[Text section]:
○ ○ ○ ○ ○

Table 1. Comparison of Singleton, SingleCall and CAO

Requests/sec Response time (ms)
Singleton 649.07 24.66
SingleCall 649.17 24.46
CAO 552.31 43.75

In the following sections, Fremoting will refer to Fremoting2 using Singleton only. While we did arrive at an adequate partition strategy in the business logic tier for Pet Shop (see performance results in Section 7), our experience pointed out that this is a rather complex process and, even though it is possible to derive a consistent set of guidelines, it will be quite a challenge to perform automatic partitioning.

5.3 Implementing Fproxy

As we described earlier, the goal of Fproxy is much more modest: augment the proxy cache so that it can cache fragments and perform dynamic page assembly. Recall that the objects in the presentation tier of the original Pet Shop are divided into two parts: container pages (Web Forms) and fragments (Web From user controls). Each container page includes placeholders of some fragments.4 Their contents, either obtained from the output cache or generated afresh upon a miss, are to be inserted into the container at runtime to compose a complete Web page.

The flow of Fproxy is shown in Figure 7. In order to accomplish this task, we need to 1) replicate the tier responsible for output caching and page assembly at the front-end and 2) make a back-end version of Pet Shop which is the real generator of content.

○ ○ ○ ○ ○

[Do this]: According to the section on implementing Fproxy, why must the tier responsible for output caching and page assembly be replicated at the front-end? Answer in one to three sentences. None of the entries are needed here.

[Record excerpts]:

○ ○ ○ ○ ○

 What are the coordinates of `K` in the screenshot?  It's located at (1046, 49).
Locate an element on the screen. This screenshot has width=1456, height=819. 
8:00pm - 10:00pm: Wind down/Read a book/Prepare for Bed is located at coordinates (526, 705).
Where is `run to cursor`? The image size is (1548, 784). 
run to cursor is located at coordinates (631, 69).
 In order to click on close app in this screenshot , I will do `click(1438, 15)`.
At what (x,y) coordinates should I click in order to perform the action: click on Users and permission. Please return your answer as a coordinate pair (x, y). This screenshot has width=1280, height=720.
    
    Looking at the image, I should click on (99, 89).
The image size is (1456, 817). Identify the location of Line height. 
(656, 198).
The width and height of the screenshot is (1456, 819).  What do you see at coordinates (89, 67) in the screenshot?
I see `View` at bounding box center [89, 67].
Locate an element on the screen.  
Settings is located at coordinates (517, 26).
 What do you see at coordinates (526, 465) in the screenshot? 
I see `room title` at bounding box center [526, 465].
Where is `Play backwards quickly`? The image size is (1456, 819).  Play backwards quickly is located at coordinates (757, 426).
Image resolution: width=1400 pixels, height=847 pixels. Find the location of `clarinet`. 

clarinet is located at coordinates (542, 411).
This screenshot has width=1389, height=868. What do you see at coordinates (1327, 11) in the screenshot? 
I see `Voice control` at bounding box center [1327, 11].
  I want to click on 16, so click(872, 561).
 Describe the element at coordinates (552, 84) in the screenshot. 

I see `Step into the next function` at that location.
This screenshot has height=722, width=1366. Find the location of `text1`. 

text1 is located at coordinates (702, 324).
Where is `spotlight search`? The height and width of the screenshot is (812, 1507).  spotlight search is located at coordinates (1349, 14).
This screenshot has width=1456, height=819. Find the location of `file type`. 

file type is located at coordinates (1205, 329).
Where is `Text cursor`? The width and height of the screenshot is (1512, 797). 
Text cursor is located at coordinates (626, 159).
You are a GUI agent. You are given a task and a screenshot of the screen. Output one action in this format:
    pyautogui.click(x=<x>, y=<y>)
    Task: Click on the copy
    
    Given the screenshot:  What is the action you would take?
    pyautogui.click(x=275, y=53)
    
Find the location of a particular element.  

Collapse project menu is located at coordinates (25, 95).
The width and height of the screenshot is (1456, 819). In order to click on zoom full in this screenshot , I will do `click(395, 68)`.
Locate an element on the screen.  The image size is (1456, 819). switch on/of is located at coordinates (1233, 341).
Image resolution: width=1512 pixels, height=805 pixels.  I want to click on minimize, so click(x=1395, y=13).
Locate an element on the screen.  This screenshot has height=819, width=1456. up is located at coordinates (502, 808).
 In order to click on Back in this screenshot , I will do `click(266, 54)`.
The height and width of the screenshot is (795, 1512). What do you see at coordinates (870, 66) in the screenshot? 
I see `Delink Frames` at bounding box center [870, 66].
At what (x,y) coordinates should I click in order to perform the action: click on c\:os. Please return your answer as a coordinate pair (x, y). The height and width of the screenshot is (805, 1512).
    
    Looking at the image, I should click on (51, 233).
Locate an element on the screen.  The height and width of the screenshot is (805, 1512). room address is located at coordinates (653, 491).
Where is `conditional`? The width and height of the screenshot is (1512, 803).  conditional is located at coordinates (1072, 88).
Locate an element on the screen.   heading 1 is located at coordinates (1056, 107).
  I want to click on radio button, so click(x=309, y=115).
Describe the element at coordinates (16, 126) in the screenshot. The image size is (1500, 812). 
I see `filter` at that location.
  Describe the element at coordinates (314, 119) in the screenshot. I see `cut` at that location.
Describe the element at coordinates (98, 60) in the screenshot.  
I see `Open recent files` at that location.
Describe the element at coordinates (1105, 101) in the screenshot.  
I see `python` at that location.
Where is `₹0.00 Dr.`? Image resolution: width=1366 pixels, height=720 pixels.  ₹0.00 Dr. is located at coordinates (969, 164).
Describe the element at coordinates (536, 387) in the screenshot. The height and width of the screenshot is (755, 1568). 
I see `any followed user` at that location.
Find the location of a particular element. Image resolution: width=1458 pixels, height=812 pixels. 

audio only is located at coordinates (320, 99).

○ ○ ○ ○ ○

[Correct output]: This replication is needed to accomplish Fproxy's goal of augmenting the proxy cache so that it can cache fragments and perform dynamic page assembly.